Medium – A medium shot shows the subject from about the hips or waist up. It’s useful for a when a subject is conveying information and it still allows you to still see them interacting with their environment. With a medium shot the setting has already been established in prior shots and more emphasis is being placed on the subject.

Close – A close shot, also called a close up, focuses on the subject’s face. As noted in the video above, you don’t want to give too much headroom, bring the shot in close to show the head, neck, and a bit of the shoulders. This type of shot places emphasis on the subjects facial expressions to help convey the emotion in a story. If you zoom in even more you can get what’s called an extreme close up. For example, a shot of a subjects’ eyes or mouth will show and emphasize an expression during an important moment.

Now that we’ve covered our basic types of shots let’s discuss where on the image frame we place our subject. In the video below by D. Eric Franks we’re introduced to the rule of thirds and are shown several examples of professional movies that utilize it.

Framing and Composition from Videopia on Vimeo.

Simply put, the rule of thirds is a method of composing your shots. Imagine that your frame has lines running though it, two horizontally, and two vertically. Together these lines divide the frame into 9 squares. Where the lines intersect are points where you want to put your subject. Aesthetically this will make your shots more interesting to the eye. Generally it’s boring to perfectly center your subject, you want them a bit to the left or the right of center. This also applies with horizon lines, don’t center the horizon so it divides the frame into even top and bottom halves. Instead have the horizon run across the lower or upper third of the image frame.

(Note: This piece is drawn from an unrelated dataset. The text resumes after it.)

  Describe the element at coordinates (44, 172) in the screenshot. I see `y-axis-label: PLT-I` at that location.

Rule of thirds from Jayne Whitelock on Vimeo.

Above is another handy tutorial, by Jayne Whitelock, on the rule of thirds for reference.

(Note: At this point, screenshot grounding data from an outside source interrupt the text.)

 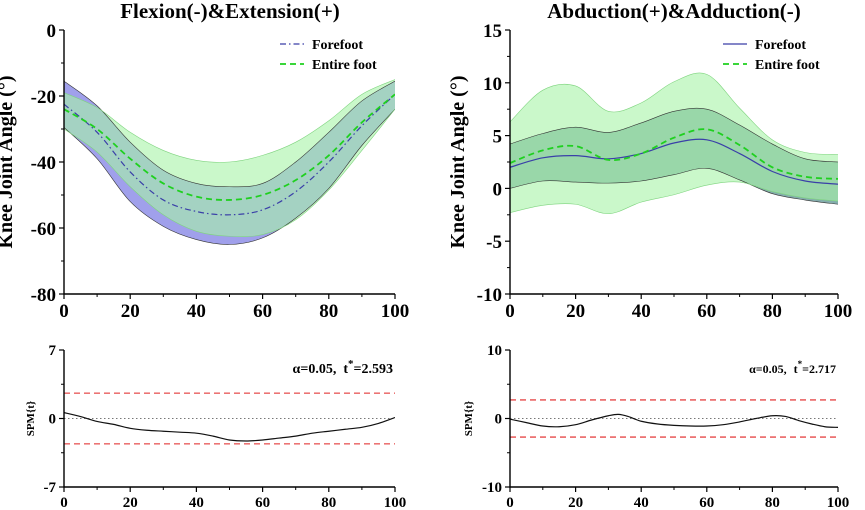 What do you see at coordinates (492, 32) in the screenshot?
I see `y-tick-label: 15` at bounding box center [492, 32].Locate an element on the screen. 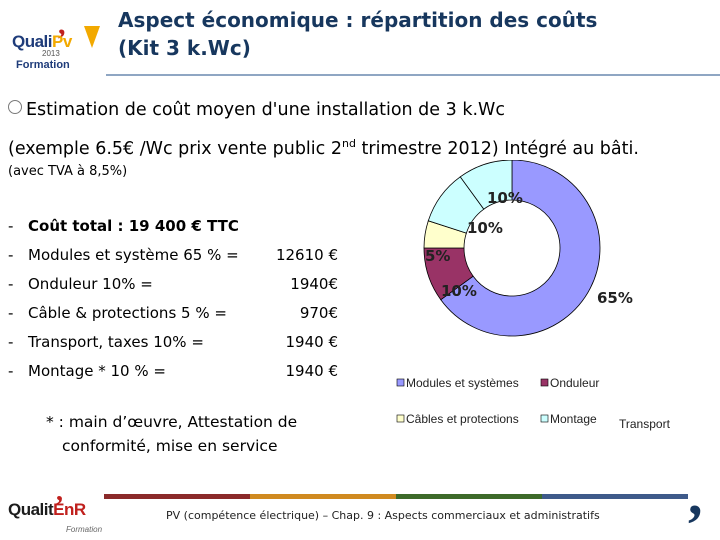 The height and width of the screenshot is (540, 720). qualitenr-logo: , QualitEnR Formation is located at coordinates (56, 507). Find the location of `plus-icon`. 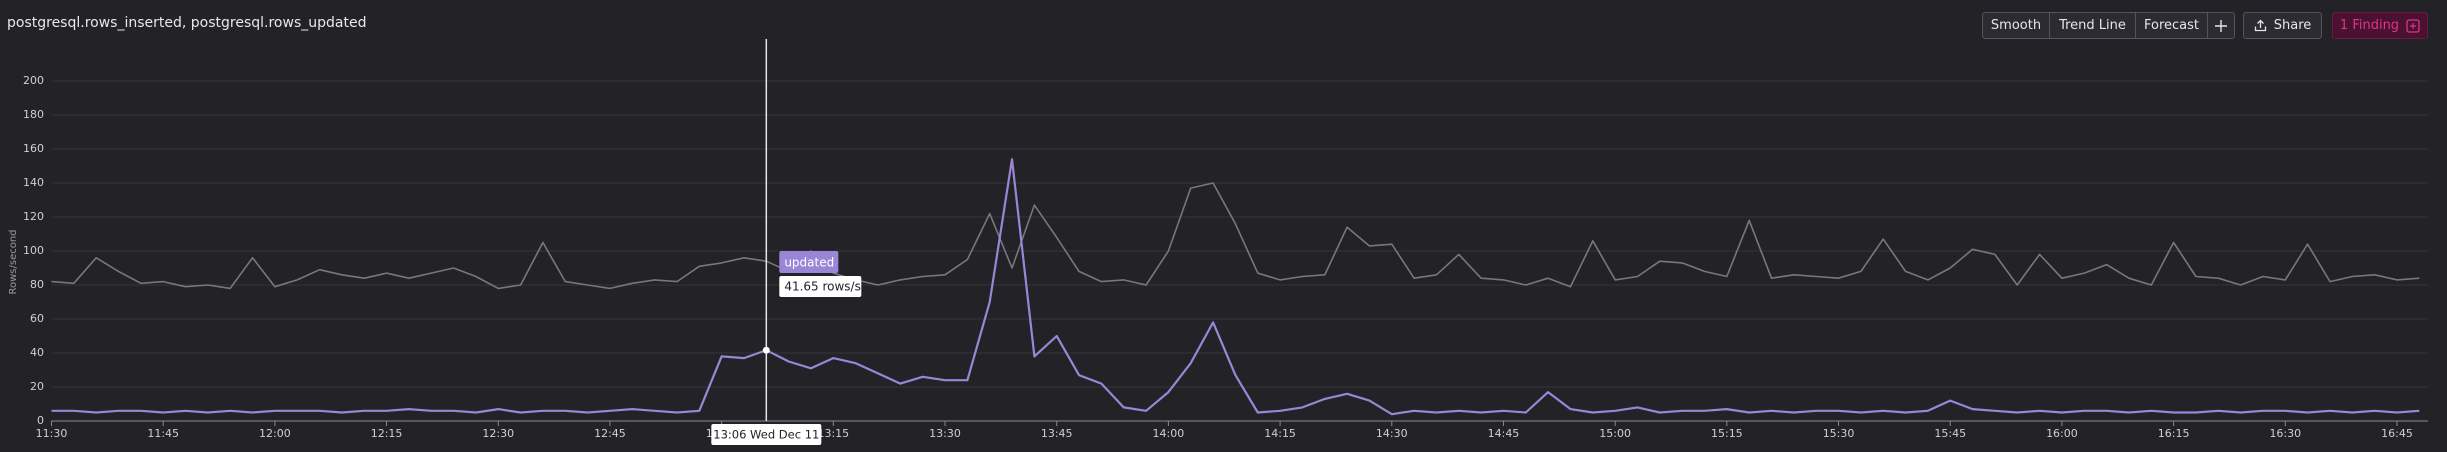

plus-icon is located at coordinates (2221, 26).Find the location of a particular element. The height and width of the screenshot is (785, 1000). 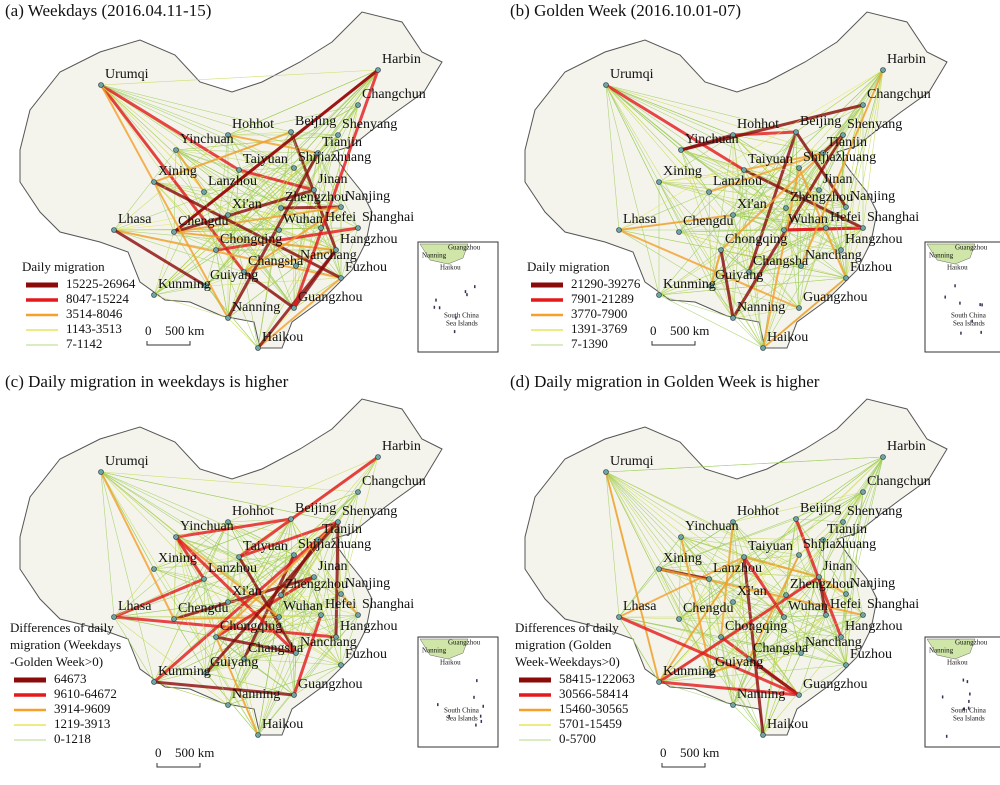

The rule of thirds is essential in painting, photography, and of course videography. It can take a lot of practice to masterfully apply it but with a little experimentation you’ll catch on and your videos will look better for it. By applying the rule of thirds, along with getting a handle for when to use full, medium, and close shots I have no doubt your videos will blossom into engaging stories that draw in your viewers.